Looks like you're having lots of fun with this!  I would go with water fern, personally, although the duckweed might have a nicer aesthetic look with the plants you already have in there.

Best of luck!


----------



## Creat (Dec 6, 2010)

I love these! Used to set up a bunch of them in those clear cookie jars with the clamp lids. I might have to go do that now... yours looks lovely cant wait till it grows in


----------



## Oldfishlady (Mar 1, 2010)

Neat....

I am sure you seen this already since you have Walstads book-but for others that might be interested in setting a soil based shrimp bowl up...here is a nice link with a pdf article with step-by-step instructions....

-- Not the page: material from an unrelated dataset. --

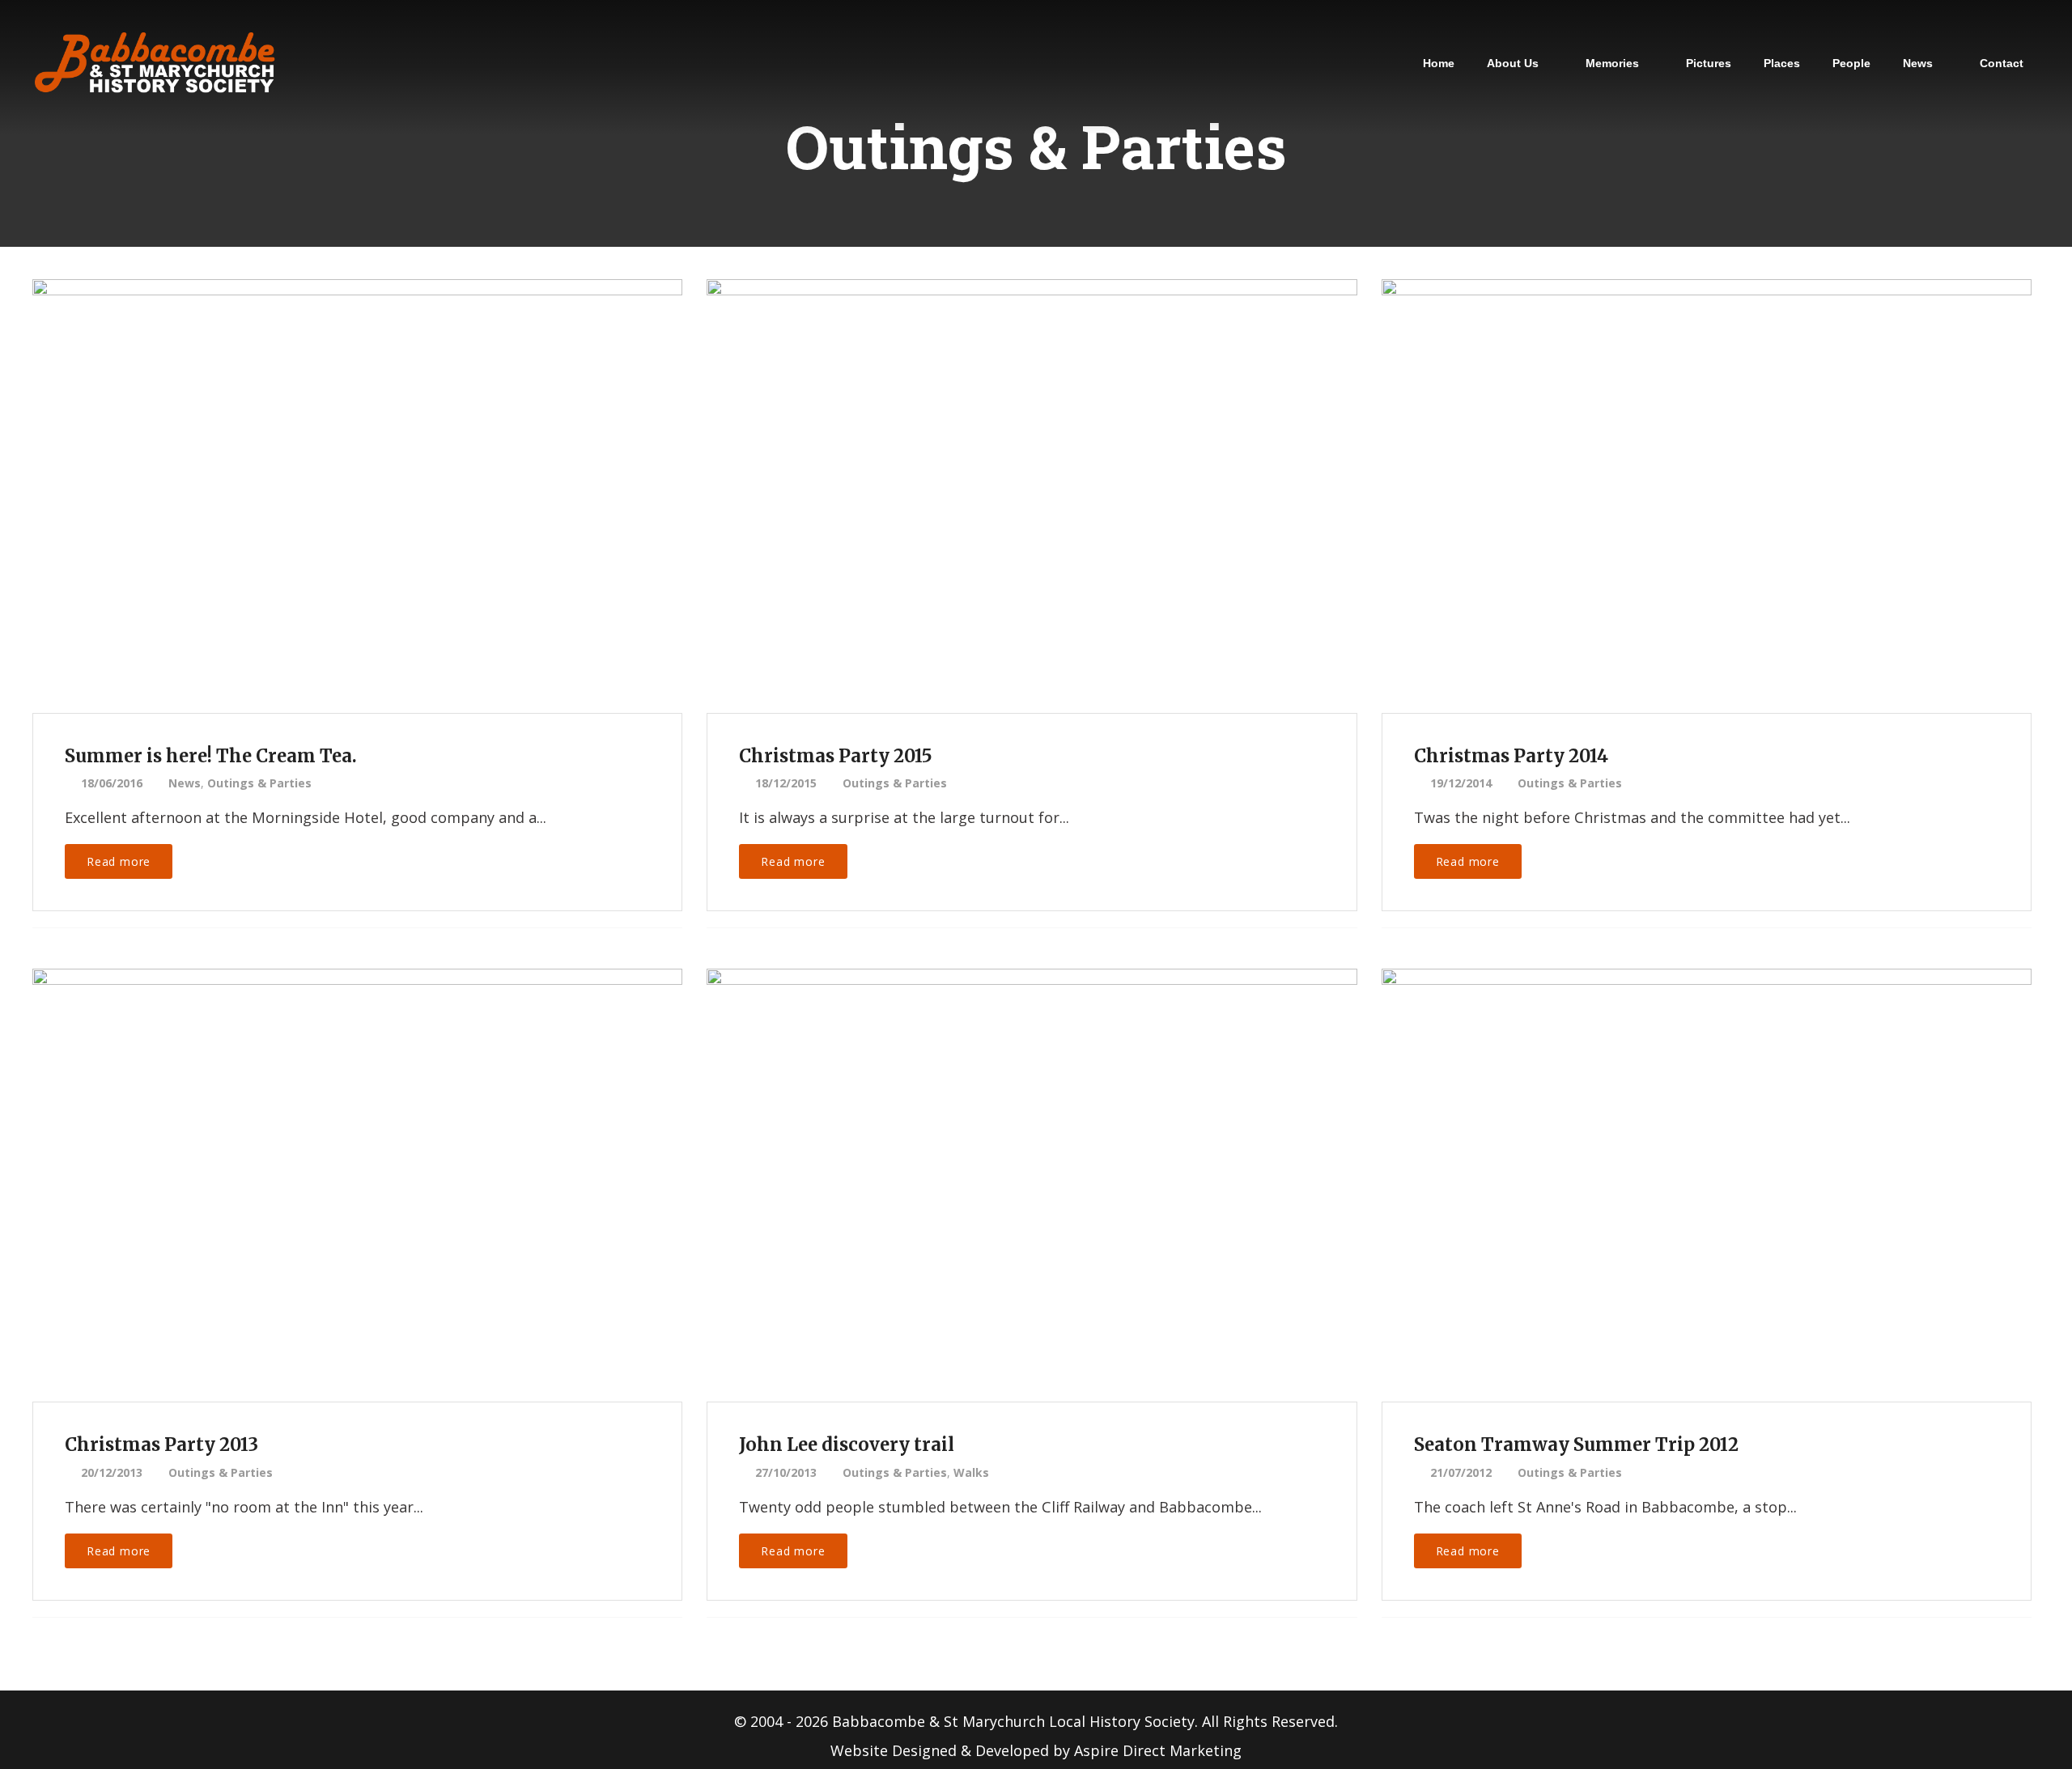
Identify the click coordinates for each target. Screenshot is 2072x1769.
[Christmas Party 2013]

http://www.atlasbooks.com/marktplc/00388Shrimp.pdf


----------



## leafythegreat (Aug 17, 2012)

I can't believe how big the plants are getting! You see there that they're hardly brushing the water line, now all of them are over the rim of the bowl. :shock:

I knew Walstad's method was supposed to be good, but dang!

Definitely wanting to add more Hygrophila now, of course. Will keep an eye out for floating plants, but the pond I took those from is pretty well managed. My school's a huge football campus, and the pond is in the middle of a park that's often used for tailgating, so the university keeps it in tip-top shape and clear of plants. Really a shame.

I'll have pictures up tomorrow; already in bed and I don't want to wake my betta and the cories up by turning on the adjacent lamp.


----------